The Perfect Night Out
Valentine’s Day Party at Boots & Saddle, 76 Christopher St (btwn Seventh Ave S/Bleecker St),
After you’ve stuffed yourselves at dinner, load up on cocktails and wigged-out shenanigans at this beloved drag bar’s V-Day bash, with a cast of queens who will have you laughing hard enough to make you regret eating all those bacon-wrapped dates. 5pm–2am; free.


The Perfect Gift
If you’re letting your boyfriend sleep around, you want to be sure the guys he’s boning aren’t psychos. Spring for a Pro membership for Grindr or Scruff. That way you can fully vet any and all potential tricks before he meets them. 
The Perfect Meal
Cafeteria, 119 Seventh Ave (btwn 17th/18th Sts),
This chic Chelsea spot has everything you want for a meal when you and your boo are in an open relationship: tasty à la carte items like Steak Oscar and phyllo-crusted crab cakes, salted caramel cake for dessert, and plenty of hotties who may also be in open relationships that you can check out together during dinner.
The Perfect Night Out 
Steve Grand at Sub Culture, 42 Bleecker St (@ Mulberry St),
If you trust him enough to let him sleep with other people you probably feel comfortable letting your guys see you get all weepy listening to sexy singer-songwriter Steve Grand’s country-tinged tunes. Catch a preview the out “All-American Boy” singers debut album at this show. 8pm; $25.


The Perfect Gift
When you’re married, it’s all about spicing things up. Why not get him something exciting from The Pleasure Chest (156 Seventh Ave S; A pair of handcuffs, maybe?
The Perfect Meal
Philip Marie, 569 Hudson St (@ W 11th St),
Treat yourselves to a private dining room and enjoy a three-course prix fixe menu that includes delectable delights like baked brie in puff pastry, rack of lamb, grilled wild boar, and peanut butter chocolate love pie, for only $69 per person or $99 per person with wine pairing. 
The Perfect Night Out
Bottom’s Dream at The Tank, 151 W 46th St (btwn Sixth/Seventh Aves),
You and your husband may be committed to each other, but that doesn’t mean you can’t enjoy a little eye candy. This sexy burlesque reimagining of Shakespeare’s A Midsummer Night’s Dream—starring Johnny Panic, Fancy Feast, Fem Appeal, and others—should get the two of you in the mood to end the evening with a bang when you get home to relieve the babysitter. 9:30pm; $15.


The Perfect Gift
Condoms. Nice ones.
The Perfect Meal
Bamboo 52, 344 W 52nd St (btwn Eighth/Ninth Aves),
You know you’re going to be getting down and dirty later, so keep it light with sushi—no one likes a sloppy bottom, especially on a holiday.

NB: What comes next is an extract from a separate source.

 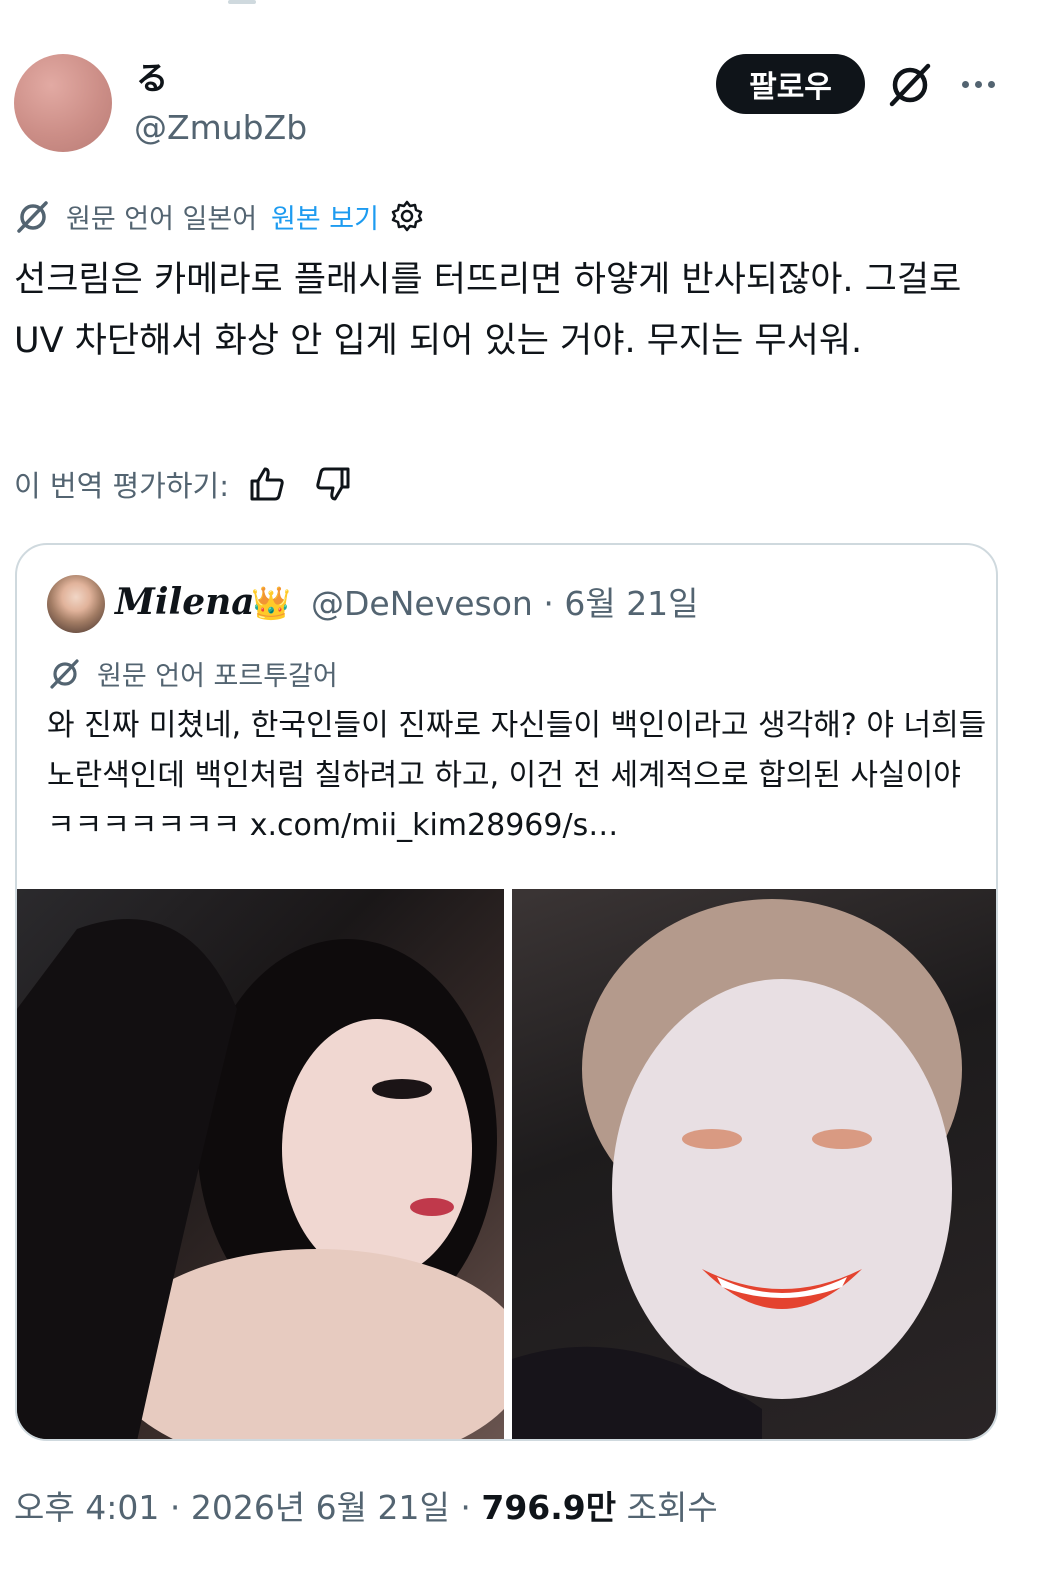 I want to click on thumbs-up-icon, so click(x=267, y=484).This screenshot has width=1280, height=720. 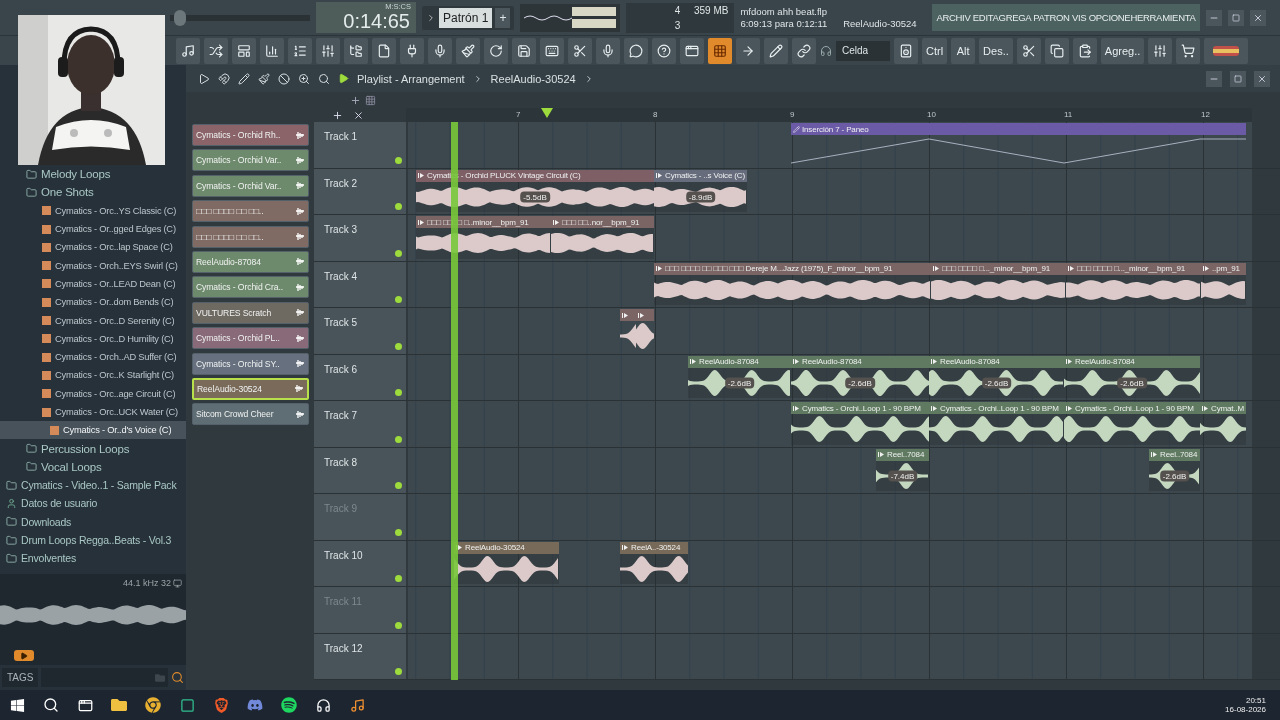 What do you see at coordinates (116, 210) in the screenshot?
I see `browser-file: Cymatics - Orc..YS Classic (C)` at bounding box center [116, 210].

Bamboo 52’s $69 prix fixe meal comes with a Volcano Bowl, a sushi boat, dessert, and more!  
The Perfect  Night Out
Bloody Valentine’s Weekend at Blood Manor, 163 Varick St (btwn Vandam/Charlton Sts),
Why go dancing when you can get so scared that he’ll have to hold you as tight as possible? The only hearts you’ll find at New York’s premier haunted house have been ripped will be dripping with blood. The two of you can try to stave off the horror by feeling each other up in the dark, but just make sure that’s your buddy’s hand on your ass and not someone sneaking up behind you! 7:30pm–midnight; $30.